Quel giorno in Italia si sarebbero registrati solo 479 nuovi casi di contagio e quattro morti. Nulla in confronto ai numeri di qualche mese prima. I tempi in cui le persone cadevano come soldati mandati al fronte senza armi erano passati e, seppur tutti ricordassero quel che era successo, lo consideravano, per l’appunto, solo un ricordo, un capitolo della loro vita che si era chiuso definitivamente. La guerra era finita e si festeggiava. I contagi e i morti, ormai, erano così pochi che beccarsi il virus sarebbe stato difficile come vincere un terno al lotto. E così si ballava incollati l’uno all’altro, ci si passava bottiglie passate per mille bocche, si condividevano sigarette e spinelli e ci si baciava alla faccia di chi per mesi aveva sostenuto che anche con un solo bacio si poteva finire all’ospedale con i polmoni dilaniati. Di mascherine, che pure erano obbligatorie a partire dalle 18, neanche una.

Allertato dalla musica, e probabilmente anche dai gestori dei due lidi che da quella festa non ci stavano guadagnando nulla e ci avrebbero pure rimesso qualche cliente, attirato da quella improvvisata concorrenza, fece irruzione il sindaco insieme ad un gruppetto di vigili. Le canne appena accese o già mezze fumate finirono nella sabbia, in tanti si allontanarono come se non c’entrassero nulla, altri continuarono a ballare e bere come se il sindaco e i vigili fossero venuti a far baldoria con loro.

Risalire all’organizzatore (se mai ce ne fosse stato realmente uno da identificare) era impossibile, così come multare dei ragazzini che non violavano alcuna legge. Per questo il sindaco si buttò furibondo sulla cassa e la sequestrò, rimanendo in attesa pochi passi più in là per vedere chi si sarebbe fatto avanti per rivendicarla, sostanzialmente autodenunciandosi. Non si faceva avanti nessuno.

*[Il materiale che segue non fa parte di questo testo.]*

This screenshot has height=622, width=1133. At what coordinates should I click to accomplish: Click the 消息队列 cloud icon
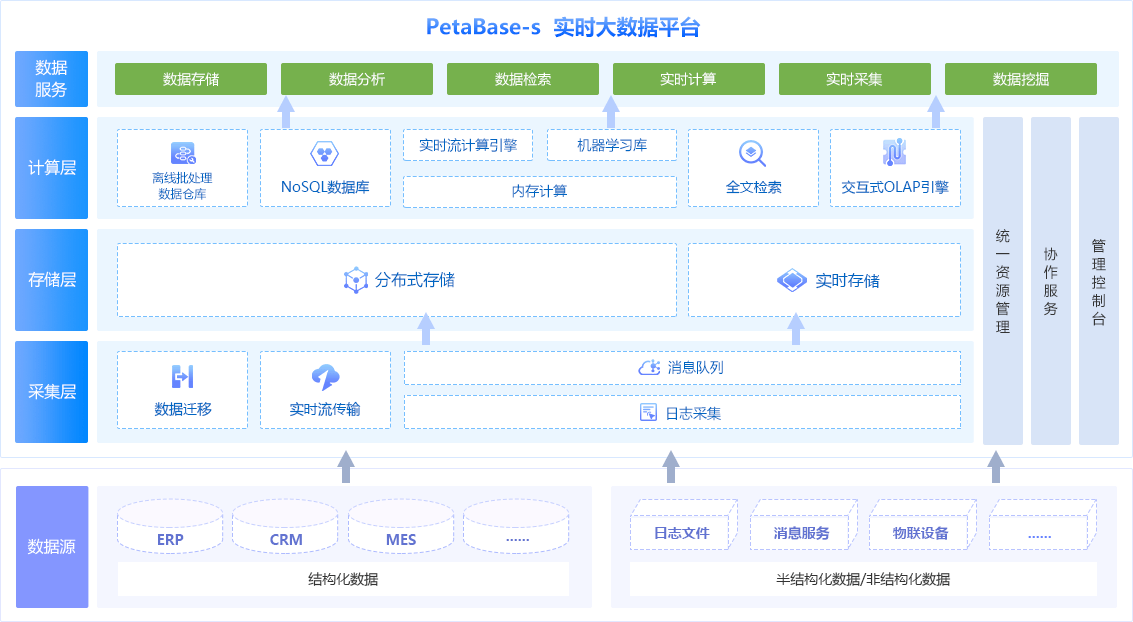(x=649, y=368)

Giulia guardò la scena da lontano. Non aveva preso parte alla festa ma era solita frequentare con gli amici proprio quella lingua di spiaggia. Le tornarono in mente la paura che quell’anno il suo albergo sarebbe rimasto vuoto, che le poche prenotazioni non avrebbero ripagato i costi, che i costi stessi sarebbero alla fine risultati così elevati da portare al fallimento non solo la sua ma tantissime attività che riuscivano a sopravvivere solo grazie ai mesi estivi. Quel che invece era successo, come dimostrato da quella scena, fu del tutto diverso.

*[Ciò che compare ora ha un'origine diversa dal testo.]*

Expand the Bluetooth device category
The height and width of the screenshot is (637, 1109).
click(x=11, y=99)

Ripensò a tutto questo e sorrise. Un sorriso storto, amaro, per nulla divertito, quasi una smorfia. Il sorriso di chi assiste ad una rappresentazione teatrale e, quasi incredulo, non ne capisce il senso. Ciò che aveva davanti agli occhi era uno spettacolo semplicemente assurdo, e di fronte all’assurdo non si può far altro che accettarlo. Senza approfondire, senza provare nemmeno a trovarne una logica. Un po’ come succede con i sogni. Ecco, lei stava assistendo da sveglia ad un sogno partorito dalla sua mente. Non poteva essere altro.

Perché nell’anno in cui la gente non aveva vissuto la primavera ed era rassegnata a dover rinunciare anche all’estate, Acciaroli non era mai stata così piena. Il crollo dei contagi e la fine del lockdown avevano fatto ripartire la macchina in ritardo ma la macchina ora macinava chilometri su chilometri, inarrestabile. Si lavorò qualche mese in meno ma in quei mesi, luglio e agosto, gli incassi furono così alti da non variare troppo, nella sostanza, il bilancio finale tra entrate e uscite, del tutto sovrapponibile a quello degli anni passati.

E mentre il sindaco, attorniato dalle sue braccia armate, continuava ad aspettare il reo confesso, lei si accese una sigaretta e si incamminò lentamente per tornare al suo albergo. Per tornare a casa sua.

Una casa che aveva immaginato in più occasioni decrepita e pericolante, invasa di muschio ed erbacce e puzza di muffa. La casa della sua infanzia e del suo presente e che forse non ci sarebbe stata nel suo futuro.

Una casa che, nella sua testa e davanti ai suoi occhi, era comparsa tante volte, all’improvviso, ad ogni ora del giorno e della notte, mezza demolita e ricoperta di scritte e disegni osceni fatti con lo spray sulle mura scrostate dall’incuria.

Le sue paure erano svanite. O meglio, si erano nascoste, pronte a ritornare più crude e buie di prima.

Ma ora no, si andava avanti cercando di non pensare a quel che era successo. O a quel che succederà.

Ora Giulia stava tornando in una casa che (e chi mai se lo sarebbe aspettato?) non era mai stata così solida e bella.